The astronomy predilection helps explain the title of the show—and way of thinking about the rather odd-looking photos—as “Little Planets.” Photos in the round, as it were. Three-hundred-and-sixty-degree panorama views of local region scenes and features—architecture and artifacts and landscape—around a central circular area that can look more like a sphere than a circle. Views created by an elaborate sequence of in-camera photographic and in-studio editing processes.
A possibly more timely pertinent astronomy reference would be to the solar eclipse. The fringe of imagery of note in the photos—the architecture and artifacts and landscape—radiating outward from around the less conspicuous central circular area—recalls the stunning images of the total and near-total recent eclipse, described variously as “ring of fire,” or “diamond ring effect,” or “Baily’s beads.”
Or in some cases radiating inward. Centripetal versus centrifugal. In these cases, the sky is at the center of the photo, whereas in the radiating outward examples, the center is a portion of earth. Or water, or ice, in some waterfront scenario photos.

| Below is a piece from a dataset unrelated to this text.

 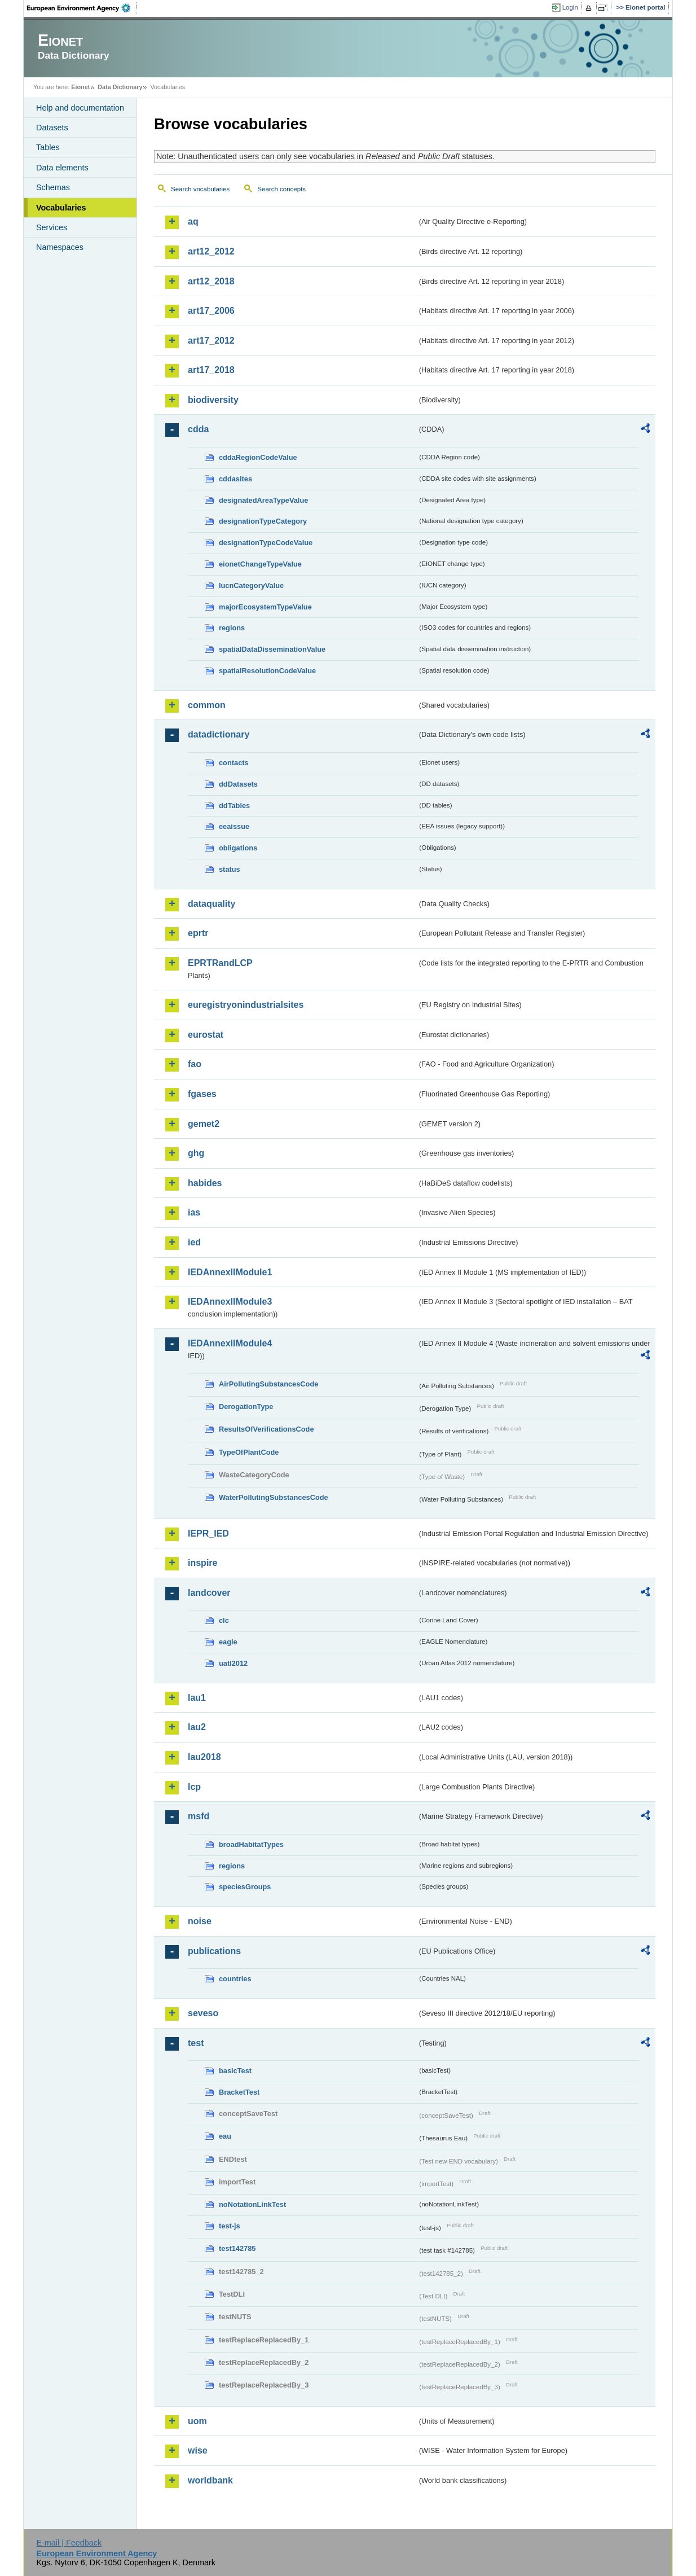 What do you see at coordinates (198, 2450) in the screenshot?
I see `wise` at bounding box center [198, 2450].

Witkowski the photographer has been previously best known for his waterfront industrial photos, including documentation of the final work assignment of the last of the “scoopers,” who unloaded grain from lake ships before that job was eliminated by automation. He retains his attraction to waterfront industry, however. Several of the current works feature looming grain elevator silos and dock apparatus—cranes and the like—but it would take a waterfront denizen of many years standing to positively identify most of the subject matter, given the skewed perspectives and radial distortions of the process. Which are part of the appeal of these photos. Part of the fun is the puzzle.
An equal or greater part is the sheer beauty of the photos. Two of the most beautiful are of the same subject, the Henry Hobson Richardson building and environs on Forest Avenue. Winter scenes in both cases. One radiating inward—gothic towers and gothic trees looming from opposite sides of a circular arena, vying for prominence against a turbulent gray sky threatening storm—and one radiating out—the Richardson towers building clearly dominant in this one, atop what looks like an enormous snowy pearl.
Winter settings help. Snow cover erasing what otherwise might be an overload of visual information, particularly in the industrial environments. One conundrum photo shows curved lines of railroad tracks and trackside dried grasses poking through snow cover, all in all as if embracing a distant prospect of grain elevators and associated structures. A little bit like looking through a telescope from the wrong end. Witkowski calls it a magnetic fields effect.
A straight frontal but circularly distorted view of the botanical gardens main building in winter gives something of the sense of the Taj Mahal. (Not that the botanical gardens building isn’t magnificent in its own right, but now transformed into a magical castle. Something out of the Arabian Nights.)
In his artist’s statement, he briefly explains his process. Using a wide-angle lens and the camera aimed at the horizon, turning in a circle, he takes about 35 pictures that are then overlapped and manipulated in Photoshop to achieve a single picture wrapped in a circle, and seamless, and just the way he wants it, earth in the middle and sky outside the main subject matter ring, or vice-versa.
The “Little Planets” exhibit continues through September 17.